Je l’interrompis net :
— Reprends ton souffle, exquis vieillard. Tu viens de baiser, de courir ou de faire une crise d’asthme ?
C’était seulement la surexcitation. Mon calme lui fit retrouver une respiration mieux appropriée à l’âge de ses malheureuses artères. Afin de le rendre tout à fait audible, je procédai au check-list d’usage.
— T’es-tu mouché ?
— Non.
— Alors fais-le.
Il se moucha.
— As-tu ôté ton mégot ?
— Non.
— Dépose-le sur le taxiphone.
Il le déposa.
— As-tu lâché le bouton du haut de ton gilet ?
— Non.
— Déboutonne !
Il déboutonna. Trop vivement, car celui-ci cascada sur la tablette de l’appareil avant de rouler au sol.
— As-tu toussé ?
— Non.
— Tousse !
Il eut une toux forcée qui dégénéra en quinte, laquelle entraîna une série d’expectorations aux provenances caverneuses.
— Je t’ai dit de tousser, non de te vider, Baderne ! A présent, dans le calme et dans la dignité, essaie d’énoncer clairement ce que tu as à me dire.
— C’est le maître, bêla mon vieux bêlier déglingué.
— Tu l’as perdu ?
— Pas exactement, mais…
Et il me raconta l’historiette que voici.

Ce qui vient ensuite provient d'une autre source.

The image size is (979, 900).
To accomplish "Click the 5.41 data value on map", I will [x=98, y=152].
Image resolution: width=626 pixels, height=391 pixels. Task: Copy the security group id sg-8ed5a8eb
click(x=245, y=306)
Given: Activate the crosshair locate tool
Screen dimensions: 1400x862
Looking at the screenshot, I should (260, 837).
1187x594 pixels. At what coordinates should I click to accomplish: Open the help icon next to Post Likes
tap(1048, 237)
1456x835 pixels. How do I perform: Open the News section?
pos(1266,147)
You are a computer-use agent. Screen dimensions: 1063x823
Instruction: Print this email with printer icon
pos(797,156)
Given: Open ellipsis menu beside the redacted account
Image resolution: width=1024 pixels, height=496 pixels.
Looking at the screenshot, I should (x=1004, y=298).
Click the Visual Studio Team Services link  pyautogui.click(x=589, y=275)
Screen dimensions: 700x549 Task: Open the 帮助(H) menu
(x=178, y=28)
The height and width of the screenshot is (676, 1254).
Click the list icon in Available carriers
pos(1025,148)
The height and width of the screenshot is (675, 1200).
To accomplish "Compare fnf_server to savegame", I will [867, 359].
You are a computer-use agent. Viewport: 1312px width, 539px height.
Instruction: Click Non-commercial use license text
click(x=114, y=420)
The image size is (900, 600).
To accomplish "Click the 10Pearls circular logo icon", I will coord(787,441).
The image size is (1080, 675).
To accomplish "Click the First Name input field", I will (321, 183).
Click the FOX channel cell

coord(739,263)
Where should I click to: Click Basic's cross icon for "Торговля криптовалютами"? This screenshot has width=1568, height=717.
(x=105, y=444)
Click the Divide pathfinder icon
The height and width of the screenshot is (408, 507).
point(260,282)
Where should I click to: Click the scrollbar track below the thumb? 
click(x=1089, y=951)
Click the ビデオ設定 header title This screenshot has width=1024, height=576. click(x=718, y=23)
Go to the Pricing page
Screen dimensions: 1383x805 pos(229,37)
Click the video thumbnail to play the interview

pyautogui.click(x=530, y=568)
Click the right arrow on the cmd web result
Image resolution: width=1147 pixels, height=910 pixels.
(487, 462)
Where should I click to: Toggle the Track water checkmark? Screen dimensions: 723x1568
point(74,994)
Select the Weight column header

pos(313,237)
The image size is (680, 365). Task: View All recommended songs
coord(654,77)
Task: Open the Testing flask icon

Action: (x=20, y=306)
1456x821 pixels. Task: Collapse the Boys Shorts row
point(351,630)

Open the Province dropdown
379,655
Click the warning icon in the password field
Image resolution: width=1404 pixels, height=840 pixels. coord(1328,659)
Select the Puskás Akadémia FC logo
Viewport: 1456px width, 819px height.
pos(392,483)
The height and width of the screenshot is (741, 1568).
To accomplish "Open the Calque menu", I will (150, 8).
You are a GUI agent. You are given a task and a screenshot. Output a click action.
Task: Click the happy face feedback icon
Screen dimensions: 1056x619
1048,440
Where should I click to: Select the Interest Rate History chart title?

Arthur Rubinyol quitte notre immeuble. Un soleil de connivence[3] fait du lèche-vitrines sur les Champs-Elysées. Le célèbre pianiste s’engage en direction de la Concorde. Il va d’un bon petit train, s’écartant pour laisser déferler deux voyous basanés, s’arrêtant pour essayer d’apercevoir la chatte d’une fort jolie dame à sa descente de voiture sur la contre-allée, marquant un nouveau temps devant un kiosque à journaux annonçant que la mère Sheila va changer de sexe, que Claude François est grand-père et que Jacques Chirac a décidé de devenir simultanément maire de Bordeaux, de Lyon, de Marseille, député du Cantal, sénateur de l’Isère, président de la Chambre, ambassadeur de France aux Zétazunis, secrétaire perpétuel de l’Académie française, général de division, contre-amiral de la flotte, président à vie du Rotary Club international, président de la Commune libre du Vieux Montmartre, primat des Gaules et vainqueur du prochain Tour de France.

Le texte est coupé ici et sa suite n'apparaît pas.